• The request:
Reproduce the entries from the line with "Construction & Decoration (41, 41)" up to and including the line with "My River North (506, 199)", request lines included. Multiply each answer coordinate by 1.85 and round to whole numbers, with halves rounding up, while leaving all numbers in the request lines unchanged.

(Dataset rows)
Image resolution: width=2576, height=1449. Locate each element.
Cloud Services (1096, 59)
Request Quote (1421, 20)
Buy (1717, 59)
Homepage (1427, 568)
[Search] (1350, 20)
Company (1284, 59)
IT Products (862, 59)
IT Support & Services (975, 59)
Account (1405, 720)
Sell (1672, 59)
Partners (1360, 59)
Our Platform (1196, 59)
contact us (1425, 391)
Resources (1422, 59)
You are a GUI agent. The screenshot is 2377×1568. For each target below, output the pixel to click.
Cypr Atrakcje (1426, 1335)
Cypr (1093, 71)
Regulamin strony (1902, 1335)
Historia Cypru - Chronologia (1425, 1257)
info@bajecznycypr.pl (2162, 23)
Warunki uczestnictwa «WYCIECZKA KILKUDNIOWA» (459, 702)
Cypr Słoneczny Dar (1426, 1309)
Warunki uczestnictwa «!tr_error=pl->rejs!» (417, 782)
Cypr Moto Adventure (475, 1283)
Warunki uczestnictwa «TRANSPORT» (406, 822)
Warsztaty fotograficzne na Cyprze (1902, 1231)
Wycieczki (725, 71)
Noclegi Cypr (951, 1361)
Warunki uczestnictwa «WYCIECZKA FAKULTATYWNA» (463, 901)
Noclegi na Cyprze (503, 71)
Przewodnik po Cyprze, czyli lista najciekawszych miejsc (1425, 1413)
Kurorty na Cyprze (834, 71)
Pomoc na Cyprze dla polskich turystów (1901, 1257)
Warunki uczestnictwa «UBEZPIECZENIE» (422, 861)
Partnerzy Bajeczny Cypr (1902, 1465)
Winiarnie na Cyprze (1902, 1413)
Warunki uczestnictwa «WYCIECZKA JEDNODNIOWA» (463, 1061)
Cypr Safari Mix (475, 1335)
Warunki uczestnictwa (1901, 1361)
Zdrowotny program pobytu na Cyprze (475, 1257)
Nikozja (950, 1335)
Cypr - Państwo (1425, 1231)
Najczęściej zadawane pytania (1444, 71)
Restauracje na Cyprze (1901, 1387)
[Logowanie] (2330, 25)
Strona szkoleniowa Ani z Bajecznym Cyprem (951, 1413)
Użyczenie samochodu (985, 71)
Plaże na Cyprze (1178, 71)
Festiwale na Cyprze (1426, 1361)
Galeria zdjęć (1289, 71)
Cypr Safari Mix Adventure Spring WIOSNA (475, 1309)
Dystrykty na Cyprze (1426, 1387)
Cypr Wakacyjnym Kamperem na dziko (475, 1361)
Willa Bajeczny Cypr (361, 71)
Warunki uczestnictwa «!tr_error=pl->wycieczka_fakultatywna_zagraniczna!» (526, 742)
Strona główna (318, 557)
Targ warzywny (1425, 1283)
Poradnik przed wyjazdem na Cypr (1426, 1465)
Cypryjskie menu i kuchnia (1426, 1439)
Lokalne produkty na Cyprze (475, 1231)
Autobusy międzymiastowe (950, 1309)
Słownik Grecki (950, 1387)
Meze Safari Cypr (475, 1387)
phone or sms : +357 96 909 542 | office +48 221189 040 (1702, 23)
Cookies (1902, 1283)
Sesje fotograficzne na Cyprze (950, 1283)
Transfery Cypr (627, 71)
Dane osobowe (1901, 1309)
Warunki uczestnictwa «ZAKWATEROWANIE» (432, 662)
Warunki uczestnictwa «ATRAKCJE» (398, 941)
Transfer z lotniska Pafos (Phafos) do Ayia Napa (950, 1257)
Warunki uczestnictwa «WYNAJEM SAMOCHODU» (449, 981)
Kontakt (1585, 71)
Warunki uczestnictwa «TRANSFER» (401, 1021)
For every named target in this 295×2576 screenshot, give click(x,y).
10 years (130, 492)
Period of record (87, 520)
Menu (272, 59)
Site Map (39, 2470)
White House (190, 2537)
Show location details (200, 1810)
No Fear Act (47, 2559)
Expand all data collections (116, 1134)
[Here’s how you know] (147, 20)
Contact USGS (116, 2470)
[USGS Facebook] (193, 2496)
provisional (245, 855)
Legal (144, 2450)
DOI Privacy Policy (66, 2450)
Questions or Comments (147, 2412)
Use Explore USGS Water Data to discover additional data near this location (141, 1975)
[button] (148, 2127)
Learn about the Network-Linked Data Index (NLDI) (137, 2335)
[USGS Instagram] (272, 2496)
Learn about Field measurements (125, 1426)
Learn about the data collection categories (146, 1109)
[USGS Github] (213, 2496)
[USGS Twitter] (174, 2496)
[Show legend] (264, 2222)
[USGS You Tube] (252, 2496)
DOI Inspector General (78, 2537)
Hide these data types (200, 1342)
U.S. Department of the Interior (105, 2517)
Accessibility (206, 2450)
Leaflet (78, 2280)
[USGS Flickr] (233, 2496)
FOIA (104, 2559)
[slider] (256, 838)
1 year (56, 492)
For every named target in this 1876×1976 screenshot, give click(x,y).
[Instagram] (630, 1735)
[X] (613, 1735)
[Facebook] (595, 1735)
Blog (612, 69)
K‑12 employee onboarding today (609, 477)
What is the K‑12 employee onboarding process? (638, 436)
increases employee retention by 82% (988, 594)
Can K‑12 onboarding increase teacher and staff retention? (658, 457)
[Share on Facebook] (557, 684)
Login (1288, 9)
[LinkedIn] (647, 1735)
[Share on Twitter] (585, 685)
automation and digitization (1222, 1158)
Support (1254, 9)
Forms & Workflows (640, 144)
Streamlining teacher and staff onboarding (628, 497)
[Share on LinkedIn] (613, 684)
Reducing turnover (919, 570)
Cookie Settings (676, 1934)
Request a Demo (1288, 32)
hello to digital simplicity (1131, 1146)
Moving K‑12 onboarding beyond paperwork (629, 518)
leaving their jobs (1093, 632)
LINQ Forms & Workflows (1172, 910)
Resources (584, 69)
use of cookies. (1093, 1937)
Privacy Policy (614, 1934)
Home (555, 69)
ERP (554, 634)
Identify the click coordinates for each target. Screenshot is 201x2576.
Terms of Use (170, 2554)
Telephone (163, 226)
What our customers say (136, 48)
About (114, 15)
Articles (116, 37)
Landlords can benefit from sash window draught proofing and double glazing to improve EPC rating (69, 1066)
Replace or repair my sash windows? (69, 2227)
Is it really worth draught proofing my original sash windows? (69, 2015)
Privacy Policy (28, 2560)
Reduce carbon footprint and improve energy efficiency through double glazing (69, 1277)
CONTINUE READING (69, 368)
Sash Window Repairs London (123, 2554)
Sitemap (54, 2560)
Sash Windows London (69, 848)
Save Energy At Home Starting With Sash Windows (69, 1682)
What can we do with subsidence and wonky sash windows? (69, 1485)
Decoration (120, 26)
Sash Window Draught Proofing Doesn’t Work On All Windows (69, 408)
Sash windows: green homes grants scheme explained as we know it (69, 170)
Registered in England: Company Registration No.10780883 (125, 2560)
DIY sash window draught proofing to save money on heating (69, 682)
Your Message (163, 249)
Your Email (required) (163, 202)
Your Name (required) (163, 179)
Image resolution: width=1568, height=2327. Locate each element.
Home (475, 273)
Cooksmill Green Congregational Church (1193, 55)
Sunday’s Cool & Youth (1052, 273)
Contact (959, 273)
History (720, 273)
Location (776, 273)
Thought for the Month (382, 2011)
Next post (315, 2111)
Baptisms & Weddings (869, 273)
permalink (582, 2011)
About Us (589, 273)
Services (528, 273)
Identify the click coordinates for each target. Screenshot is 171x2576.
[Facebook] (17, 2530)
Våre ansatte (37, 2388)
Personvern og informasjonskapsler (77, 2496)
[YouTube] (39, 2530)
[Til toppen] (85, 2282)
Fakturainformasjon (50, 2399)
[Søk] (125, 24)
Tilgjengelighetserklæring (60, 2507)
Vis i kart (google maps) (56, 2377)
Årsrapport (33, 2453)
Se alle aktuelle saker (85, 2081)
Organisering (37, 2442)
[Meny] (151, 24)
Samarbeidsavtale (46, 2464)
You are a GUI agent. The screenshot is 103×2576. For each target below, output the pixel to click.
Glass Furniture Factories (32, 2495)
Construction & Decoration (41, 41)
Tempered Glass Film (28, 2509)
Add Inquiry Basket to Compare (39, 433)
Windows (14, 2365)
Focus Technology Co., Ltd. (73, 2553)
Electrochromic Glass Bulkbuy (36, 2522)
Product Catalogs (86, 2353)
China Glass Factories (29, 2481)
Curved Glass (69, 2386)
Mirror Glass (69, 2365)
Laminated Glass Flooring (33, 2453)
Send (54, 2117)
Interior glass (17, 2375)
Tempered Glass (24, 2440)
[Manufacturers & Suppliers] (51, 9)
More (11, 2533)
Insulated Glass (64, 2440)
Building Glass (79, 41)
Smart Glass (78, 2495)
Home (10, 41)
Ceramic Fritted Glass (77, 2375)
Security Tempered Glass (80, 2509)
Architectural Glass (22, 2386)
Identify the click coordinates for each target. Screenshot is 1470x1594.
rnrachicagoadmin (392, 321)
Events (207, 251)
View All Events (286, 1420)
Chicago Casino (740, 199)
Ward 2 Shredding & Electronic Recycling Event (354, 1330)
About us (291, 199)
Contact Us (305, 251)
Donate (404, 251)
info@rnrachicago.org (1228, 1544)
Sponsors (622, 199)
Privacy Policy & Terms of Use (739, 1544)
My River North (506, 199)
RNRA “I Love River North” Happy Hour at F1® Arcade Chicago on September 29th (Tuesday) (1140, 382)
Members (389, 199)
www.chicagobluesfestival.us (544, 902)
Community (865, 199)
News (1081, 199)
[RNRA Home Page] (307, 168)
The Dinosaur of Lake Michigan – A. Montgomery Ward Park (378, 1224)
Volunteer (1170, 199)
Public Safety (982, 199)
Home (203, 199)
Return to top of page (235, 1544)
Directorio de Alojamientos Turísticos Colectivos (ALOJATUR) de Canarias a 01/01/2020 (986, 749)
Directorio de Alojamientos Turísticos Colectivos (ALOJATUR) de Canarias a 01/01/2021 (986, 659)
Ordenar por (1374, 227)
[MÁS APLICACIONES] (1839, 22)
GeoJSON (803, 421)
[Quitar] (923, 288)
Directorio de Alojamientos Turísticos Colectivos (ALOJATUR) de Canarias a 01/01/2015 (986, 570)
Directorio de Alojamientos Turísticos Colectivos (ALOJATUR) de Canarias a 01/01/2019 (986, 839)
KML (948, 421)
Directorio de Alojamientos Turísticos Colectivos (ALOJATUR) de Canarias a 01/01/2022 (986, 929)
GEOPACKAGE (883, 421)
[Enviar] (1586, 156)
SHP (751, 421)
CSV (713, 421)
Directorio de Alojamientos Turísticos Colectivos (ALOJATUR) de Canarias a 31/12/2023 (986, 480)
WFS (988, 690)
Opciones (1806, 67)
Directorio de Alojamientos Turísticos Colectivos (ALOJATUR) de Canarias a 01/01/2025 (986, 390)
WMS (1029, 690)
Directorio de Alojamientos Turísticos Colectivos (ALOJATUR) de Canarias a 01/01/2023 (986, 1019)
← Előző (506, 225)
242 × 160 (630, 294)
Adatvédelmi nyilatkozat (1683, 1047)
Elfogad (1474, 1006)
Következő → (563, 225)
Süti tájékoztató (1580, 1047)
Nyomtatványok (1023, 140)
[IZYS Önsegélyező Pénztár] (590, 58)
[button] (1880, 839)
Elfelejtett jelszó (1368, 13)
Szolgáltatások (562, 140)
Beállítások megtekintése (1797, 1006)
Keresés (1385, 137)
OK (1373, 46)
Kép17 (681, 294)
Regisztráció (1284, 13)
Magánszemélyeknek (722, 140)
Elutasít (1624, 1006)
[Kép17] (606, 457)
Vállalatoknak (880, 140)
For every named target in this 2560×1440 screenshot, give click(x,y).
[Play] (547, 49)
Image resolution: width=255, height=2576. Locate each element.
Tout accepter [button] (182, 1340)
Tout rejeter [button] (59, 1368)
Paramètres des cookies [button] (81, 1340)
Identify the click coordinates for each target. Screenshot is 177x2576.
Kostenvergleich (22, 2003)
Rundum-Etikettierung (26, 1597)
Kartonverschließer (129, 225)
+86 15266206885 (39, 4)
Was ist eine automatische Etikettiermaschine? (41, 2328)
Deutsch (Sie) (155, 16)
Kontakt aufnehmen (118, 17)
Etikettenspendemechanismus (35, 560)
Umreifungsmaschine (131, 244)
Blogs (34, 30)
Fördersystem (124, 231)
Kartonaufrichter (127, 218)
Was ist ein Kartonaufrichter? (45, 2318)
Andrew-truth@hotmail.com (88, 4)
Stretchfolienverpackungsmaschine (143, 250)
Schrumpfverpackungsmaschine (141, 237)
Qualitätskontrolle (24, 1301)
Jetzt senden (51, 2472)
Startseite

• Reply to the task:
Construction & Decoration (76, 76)
Tempered Glass Film (52, 4642)
Add Inquiry Basket to Compare (72, 801)
Windows (26, 4375)
Focus Technology Co., Ltd. (135, 4723)
Electrochromic Glass Bulkbuy (67, 4666)
Product Catalogs (159, 4353)
China Glass Factories (54, 4590)
Curved Glass (128, 4414)
Mirror Glass (128, 4375)
Laminated Glass Flooring (61, 4538)
Send (100, 3916)
Interior glass (31, 4394)
Tempered Glass (44, 4514)
[Manufacturers & Suppliers] (94, 17)
More (20, 4686)
Insulated Glass (118, 4514)
Building Glass (146, 76)
Smart Glass (144, 4616)
Home (19, 76)
Ceramic Fritted Glass (142, 4394)
Security Tempered Glass (148, 4642)
Architectural Glass (41, 4414)
Identify the click coordinates for each target. Screenshot is 1470x1594.
rnrachicagoadmin (725, 594)
Events (383, 464)
View All Events (529, 2627)
Chicago Casino (1369, 368)
Ward 2 Shredding & Electronic Recycling Event (655, 2461)
About us (538, 368)
Contact Us (564, 464)
Donate (747, 464)
info@rnrachicago.org (2272, 2856)
Sponsors (1151, 368)
Privacy Policy & Terms of Use (1367, 2856)
My River North (936, 368)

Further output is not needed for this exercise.